Teachers, principals and education professionals on Friday vowed to commence a nationwide campaign against the government’s plans to reform the education sector at the expense of what they described as cultural values.

President of the All-Ceylon United Teachers’ Association Ven Yalwala Pannasekera thera addressing a press conference yesterday said that trade unionists would join forces to urge the government to withdraw its educational reforms.

“We are ready to form a common front with education professionals, teachers and principals against this government. We demand that the government withdraw these reforms or get ready to go home,” Ven Pannasekera said.

“Some modules promote homosexuality.
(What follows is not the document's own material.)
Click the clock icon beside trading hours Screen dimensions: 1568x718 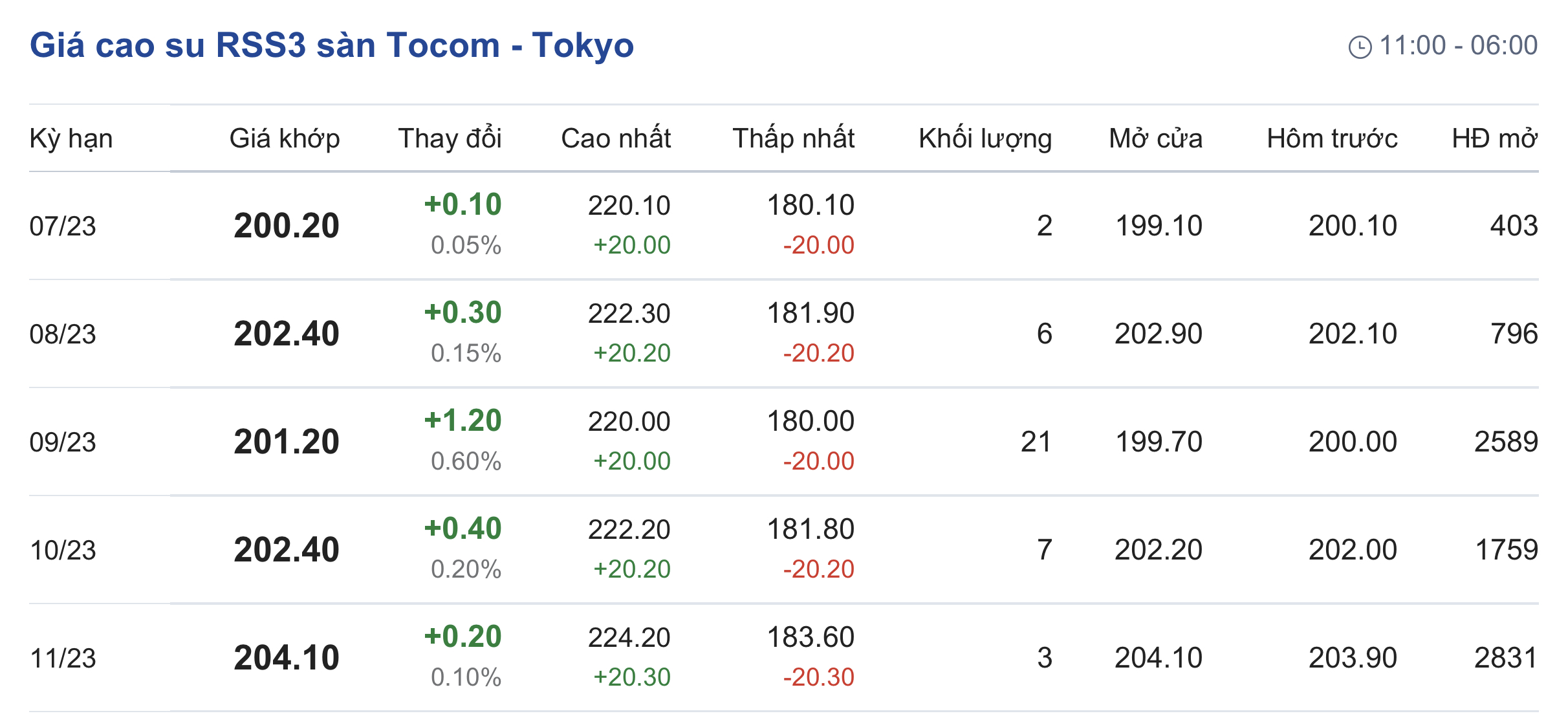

Contents in some of the modules being distributed have been copied from Indian text books.

We ask the government to explain why it had paid the National Education Institute curriculum designers,” Ven Pannasekera said.
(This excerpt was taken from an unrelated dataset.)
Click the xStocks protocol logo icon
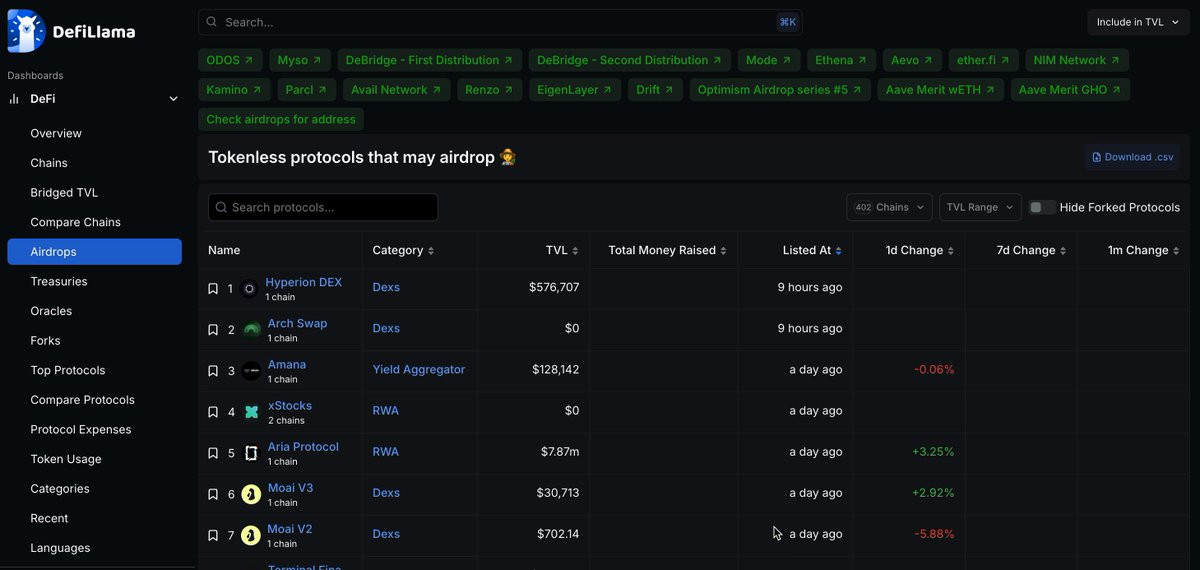coord(251,412)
Meanwhile, representatives of 16 teachers’ and principals’ unions visited the National Child Protection Authority yesterday to lodge a complaint demanding a probe into the inclusion of materials promoting homosexuality in school books.

Concerns were also raised at a National Sangha Council meeting held in Colombo last week at the Colombo Foundation Institute, organised to discuss the objectives of the proposed reforms.

Addressing the gathering, Professor Venerable Induragare Dhammaratana Thera said the reforms required extensive discussion, consultation with subject experts and consideration of the experience of senior administrators.

He warned that the proposed education reforms could trigger the biggest crisis currently facing the country. “Implementing these reforms in this manner will harm future generations and could even destroy the present government,” he said, likening the process to “forcing a round peg into a square hole.”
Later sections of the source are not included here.